More than five years after the financial bust of 2008, the ultralow interest rates engineered to repair the damage may come to an end soon.
That prospect is spooking financial markets from Wall Street to Shanghai. Investors are worried that it may be too early to wean the global economy off a half-decade of easy-money policies that created record-low interest rates to spur growth.
Stocks dropped again Monday, though the markets recovered some of their losses later in the session. The Dow Jones Industrial Average shed nearly 250 points before making up some of that ground, closing 140 points lower. The S&P 500 and the Nasdaq also finished off their lows.

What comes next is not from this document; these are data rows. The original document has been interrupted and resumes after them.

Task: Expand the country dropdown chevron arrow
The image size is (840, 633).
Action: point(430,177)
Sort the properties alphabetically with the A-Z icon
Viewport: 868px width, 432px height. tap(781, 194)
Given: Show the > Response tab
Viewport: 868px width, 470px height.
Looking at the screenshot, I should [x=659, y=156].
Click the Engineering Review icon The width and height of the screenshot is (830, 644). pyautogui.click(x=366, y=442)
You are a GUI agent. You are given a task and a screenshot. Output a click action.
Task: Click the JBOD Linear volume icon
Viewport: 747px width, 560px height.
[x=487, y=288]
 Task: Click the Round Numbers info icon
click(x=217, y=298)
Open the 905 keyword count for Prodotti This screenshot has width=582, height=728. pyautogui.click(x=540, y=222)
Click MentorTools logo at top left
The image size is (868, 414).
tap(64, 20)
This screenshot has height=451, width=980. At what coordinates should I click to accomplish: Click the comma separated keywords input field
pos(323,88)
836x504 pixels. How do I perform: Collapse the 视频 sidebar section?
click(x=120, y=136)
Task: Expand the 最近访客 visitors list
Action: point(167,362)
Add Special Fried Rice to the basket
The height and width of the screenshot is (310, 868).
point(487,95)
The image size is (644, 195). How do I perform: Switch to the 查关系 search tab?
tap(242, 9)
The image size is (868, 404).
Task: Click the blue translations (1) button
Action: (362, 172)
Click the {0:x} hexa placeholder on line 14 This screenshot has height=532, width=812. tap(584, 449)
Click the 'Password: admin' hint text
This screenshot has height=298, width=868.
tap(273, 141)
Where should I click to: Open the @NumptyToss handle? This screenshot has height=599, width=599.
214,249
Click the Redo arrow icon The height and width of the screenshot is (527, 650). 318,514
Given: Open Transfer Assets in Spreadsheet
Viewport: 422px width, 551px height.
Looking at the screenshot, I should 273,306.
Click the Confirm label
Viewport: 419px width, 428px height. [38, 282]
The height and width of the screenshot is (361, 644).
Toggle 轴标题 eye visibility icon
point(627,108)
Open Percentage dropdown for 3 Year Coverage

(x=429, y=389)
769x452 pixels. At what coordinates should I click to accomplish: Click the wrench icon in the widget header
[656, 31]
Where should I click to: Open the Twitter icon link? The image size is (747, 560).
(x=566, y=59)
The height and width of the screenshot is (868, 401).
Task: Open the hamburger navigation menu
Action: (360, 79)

Bond prices tacked on gains, extending the volatile trading that has gripped markets for the past week.
There's reason for concern. Investors hate uncertainty, and few people alive today have ever been through an economic and financial cycle like this one. The financial panic of 2008 was deeper than any since the Great Depression, and the remedies applied by the Federal Reserve have never been attempted on such a giant scale.
But the issues behind the gut-wrenching market plunge of the last week are pretty easy to identify. Here are the big ones:
Why are interest rates moving higher?
Soon after the collapse of Lehman Brothers in 2008, the flow of capital froze as banks and investment firms feared lending to one another. No one knew which bank might be the next Lehman. The global credit machine completely seized up.
To restart lending, central banks began pumping trillions of dollars into the financial system. Since then, the Fed has continued spraying $85 billion a month of surplus on the credit markets to keep rates low.
But at its regular policy meeting last week, central bankers said they're getting ready to "taper off" that flow of cash. With less money sloshing around, the cost of borrowing will begin to rise.
That means I'll get a higher return on my savings account, right? What's wrong with that?
Nothing, as long as the economy keeps humming along and employers keep creating jobs. But the worry is that higher rates could make consumers more reluctant to use their credit cards or could cause potential home buyers to think twice about taking out a mortgage.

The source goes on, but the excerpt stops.